On the one hand, Raisi has indicated that he agrees with a return to the agreement. The timing could offer him a political cushion. If the two countries agree on a return to the deal before he takes office, he can blame his predecessor, Hassan Rouhani, if resuming the deal does not bring enough economic relief to Iran. If Iran experiences an economic boom due to the resumption of the deal, Raisi can claim credit.
But negotiators in Vienna are wary of the possibility that Raisi could try to make a mark early on by injecting additional demands into the negotiations.
Monday, he held a press conference in which he demanded that the United States “lift all oppressive sanctions against Iran.” He said Iran’s ballistic missile program was “non-negotiable” and ruled out limits on Iran’s support for militias outside its borders.
These are topics that U.S. officials hope to address as part of a broader follow-up deal with Iran. Raisi ruled out a meeting with Biden, which was unlikely in the first place. When asked about his role in the executions of the 1980s, Raisi deviated widely, saying, according to media reports: âI am proud to be an advocate for human rights and the safety and comfort of people as a prosecutor wherever I go. be.

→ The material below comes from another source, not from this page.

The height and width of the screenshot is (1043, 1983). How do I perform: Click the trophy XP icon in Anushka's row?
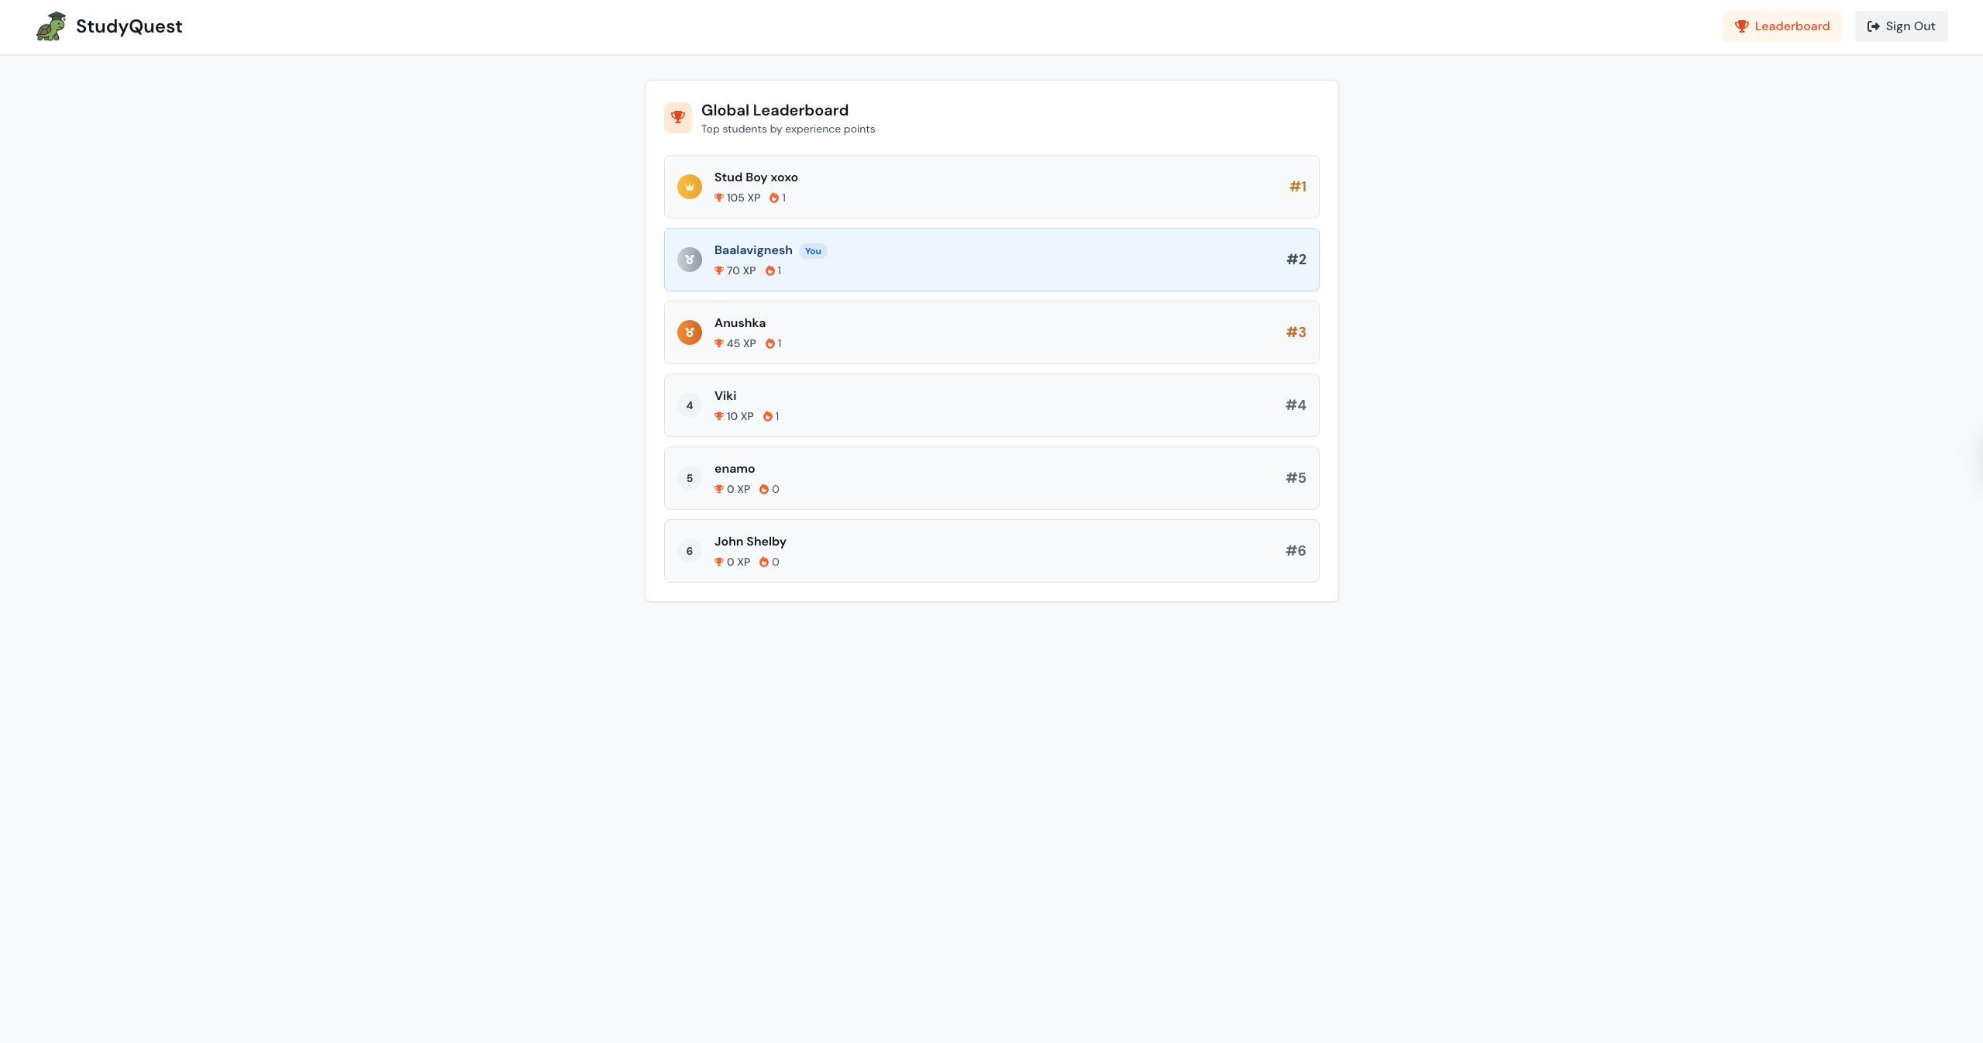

In Iran’s Islamist system of governance, final authority rests with Supreme Leader Ayatollah Ali Khamenei, who appears inclined to strike a deal with Washington that will remove many of the sanctions that have hurt his country’s economy. Raisi is close to Khamenei and could succeed him as Supreme Leader, and he will likely ultimately follow Khamenei’s instructions on how to approach the ongoing talks.

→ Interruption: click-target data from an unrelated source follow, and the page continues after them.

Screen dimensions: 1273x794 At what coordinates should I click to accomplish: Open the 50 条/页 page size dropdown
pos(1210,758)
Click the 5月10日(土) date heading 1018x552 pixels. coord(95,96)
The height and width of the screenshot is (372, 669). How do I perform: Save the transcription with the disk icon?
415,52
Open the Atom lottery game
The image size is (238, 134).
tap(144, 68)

Some recent history also bodes well: the talks that led to the 2015 accord originally began under the leadership of another radical Iranian president, Mahmoud Ahmadinejad, though they were later led by the team assembled by Rouhani, the outgoing Iranian president, who is considered a moderate.
Whether the Biden administration agrees to lift the sanctions against Raisi could depend on how it decides to categorize them.
When Trump walked out of the nuclear deal in 2018, he reimposed all of the US nuclear-related sanctions that had been lifted by the deal. He then went further, racking up sanctions against Iran for its nuclear program but also for human rights violations, support for terrorism and other issues. (Even when the nuclear deal was fully in place, the United States maintained a series of non-nuclear sanctions against Iran, including those related to human rights. Trump simply added more.)
Iranian officials have demanded that all Trump-era sanctions be lifted. “They avoid focusing on details – they say it all [Trump-era sanctions] should be lifted and not focus on individual names, âthe US official familiar with the situation told POLITICO. But by definition, this includes the sanctions against Raisi, that Trump took in 2019.
U.S. officials have already told Iran that Biden will not lift all sanctions imposed by Trump, as many of them appear to have a legitimate basis. But they also said some Trump-era sanctions appeared to be aimed at making the return to the nuclear deal more difficult, not punishing Iran for terrorism or other non-nuclear reasons. The suggestion is that these sanctions could be lifted.
Rarely does the United States sanction the head of a foreign government. In theory, the sanctions limit Raisi’s ability to travel, including coming to New York for United Nations meetings.
Already, some critics of the original nuclear deal insist that the Biden administration, which has been keen to tout its commitment to human rights, uphold the sanctions against Raisi. Amnesty International recently said Iran’s new president should be investigated for “crimes against humanity. “
“You look at Raisi’s record and the sanctions are justified,” said Michael Singh, who served on the National Security Council under former President George W. Bush. âIf you really want to target the perpetrators of human rights abuses, then Raisi falls into this category.